[Material shown]
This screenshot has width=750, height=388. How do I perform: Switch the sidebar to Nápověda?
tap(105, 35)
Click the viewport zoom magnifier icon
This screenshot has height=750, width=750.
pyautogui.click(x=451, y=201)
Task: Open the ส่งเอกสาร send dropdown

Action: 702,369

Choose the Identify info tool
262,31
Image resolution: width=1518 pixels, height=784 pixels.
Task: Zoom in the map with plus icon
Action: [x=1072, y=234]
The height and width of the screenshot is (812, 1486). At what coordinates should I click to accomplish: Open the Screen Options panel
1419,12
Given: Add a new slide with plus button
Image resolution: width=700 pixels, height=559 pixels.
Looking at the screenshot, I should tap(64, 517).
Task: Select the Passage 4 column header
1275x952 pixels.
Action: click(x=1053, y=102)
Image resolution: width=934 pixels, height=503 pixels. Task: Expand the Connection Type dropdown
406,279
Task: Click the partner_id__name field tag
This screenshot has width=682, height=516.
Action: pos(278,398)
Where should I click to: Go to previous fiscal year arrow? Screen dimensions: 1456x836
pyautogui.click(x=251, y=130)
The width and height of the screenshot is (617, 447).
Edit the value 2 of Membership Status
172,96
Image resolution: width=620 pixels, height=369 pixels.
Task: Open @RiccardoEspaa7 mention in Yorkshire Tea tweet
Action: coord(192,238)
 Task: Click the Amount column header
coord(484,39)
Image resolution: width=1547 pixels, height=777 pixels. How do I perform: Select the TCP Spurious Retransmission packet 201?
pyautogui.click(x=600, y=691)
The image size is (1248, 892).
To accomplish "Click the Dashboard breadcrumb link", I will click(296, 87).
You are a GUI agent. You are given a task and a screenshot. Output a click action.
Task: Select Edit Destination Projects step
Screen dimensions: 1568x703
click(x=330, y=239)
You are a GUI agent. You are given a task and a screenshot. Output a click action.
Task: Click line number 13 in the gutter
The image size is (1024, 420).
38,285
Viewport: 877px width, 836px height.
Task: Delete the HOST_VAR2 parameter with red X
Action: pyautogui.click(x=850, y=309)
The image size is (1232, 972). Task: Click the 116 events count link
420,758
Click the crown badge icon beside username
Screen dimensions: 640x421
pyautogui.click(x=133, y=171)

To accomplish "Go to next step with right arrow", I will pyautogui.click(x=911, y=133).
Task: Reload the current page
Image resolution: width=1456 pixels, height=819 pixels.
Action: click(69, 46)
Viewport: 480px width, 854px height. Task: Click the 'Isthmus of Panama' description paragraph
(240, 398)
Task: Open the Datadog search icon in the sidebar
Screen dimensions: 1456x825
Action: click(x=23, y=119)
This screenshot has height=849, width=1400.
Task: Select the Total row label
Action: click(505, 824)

[Exercise directions]
Swap "sidebar" for "side panel" throughout all the records above, and reproduce the records with nothing else altered.

[Output for this task]
This screenshot has width=750, height=388. How do I perform: Switch the side panel to Nápověda?
tap(105, 35)
Click the viewport zoom magnifier icon
This screenshot has height=750, width=750.
pyautogui.click(x=451, y=201)
Task: Open the ส่งเอกสาร send dropdown

Action: 702,369

Choose the Identify info tool
262,31
Image resolution: width=1518 pixels, height=784 pixels.
Task: Zoom in the map with plus icon
Action: [x=1072, y=234]
The height and width of the screenshot is (812, 1486). At what coordinates should I click to accomplish: Open the Screen Options panel
1419,12
Given: Add a new slide with plus button
Image resolution: width=700 pixels, height=559 pixels.
Looking at the screenshot, I should tap(64, 517).
Task: Select the Passage 4 column header
1275x952 pixels.
Action: click(x=1053, y=102)
Image resolution: width=934 pixels, height=503 pixels. Task: Expand the Connection Type dropdown
406,279
Task: Click the partner_id__name field tag
This screenshot has width=682, height=516.
Action: pos(278,398)
Where should I click to: Go to previous fiscal year arrow? Screen dimensions: 1456x836
pyautogui.click(x=251, y=130)
The width and height of the screenshot is (617, 447).
Edit the value 2 of Membership Status
172,96
Image resolution: width=620 pixels, height=369 pixels.
Task: Open @RiccardoEspaa7 mention in Yorkshire Tea tweet
Action: coord(192,238)
 Task: Click the Amount column header
coord(484,39)
Image resolution: width=1547 pixels, height=777 pixels. How do I perform: Select the TCP Spurious Retransmission packet 201?
pyautogui.click(x=600, y=691)
The image size is (1248, 892).
To accomplish "Click the Dashboard breadcrumb link", I will click(296, 87).
You are a GUI agent. You are given a task and a screenshot. Output a click action.
Task: Select Edit Destination Projects step
Screen dimensions: 1568x703
click(x=330, y=239)
You are a GUI agent. You are given a task and a screenshot. Output a click action.
Task: Click line number 13 in the gutter
The image size is (1024, 420).
38,285
Viewport: 877px width, 836px height.
Task: Delete the HOST_VAR2 parameter with red X
Action: pyautogui.click(x=850, y=309)
The image size is (1232, 972). Task: Click the 116 events count link
420,758
Click the crown badge icon beside username
Screen dimensions: 640x421
pyautogui.click(x=133, y=171)

To accomplish "Go to next step with right arrow", I will pyautogui.click(x=911, y=133).
Task: Reload the current page
Image resolution: width=1456 pixels, height=819 pixels.
Action: click(69, 46)
Viewport: 480px width, 854px height. Task: Click the 'Isthmus of Panama' description paragraph
(240, 398)
Task: Open the Datadog search icon in the side panel
Screen dimensions: 1456x825
Action: click(x=23, y=119)
This screenshot has height=849, width=1400.
Task: Select the Total row label
Action: click(505, 824)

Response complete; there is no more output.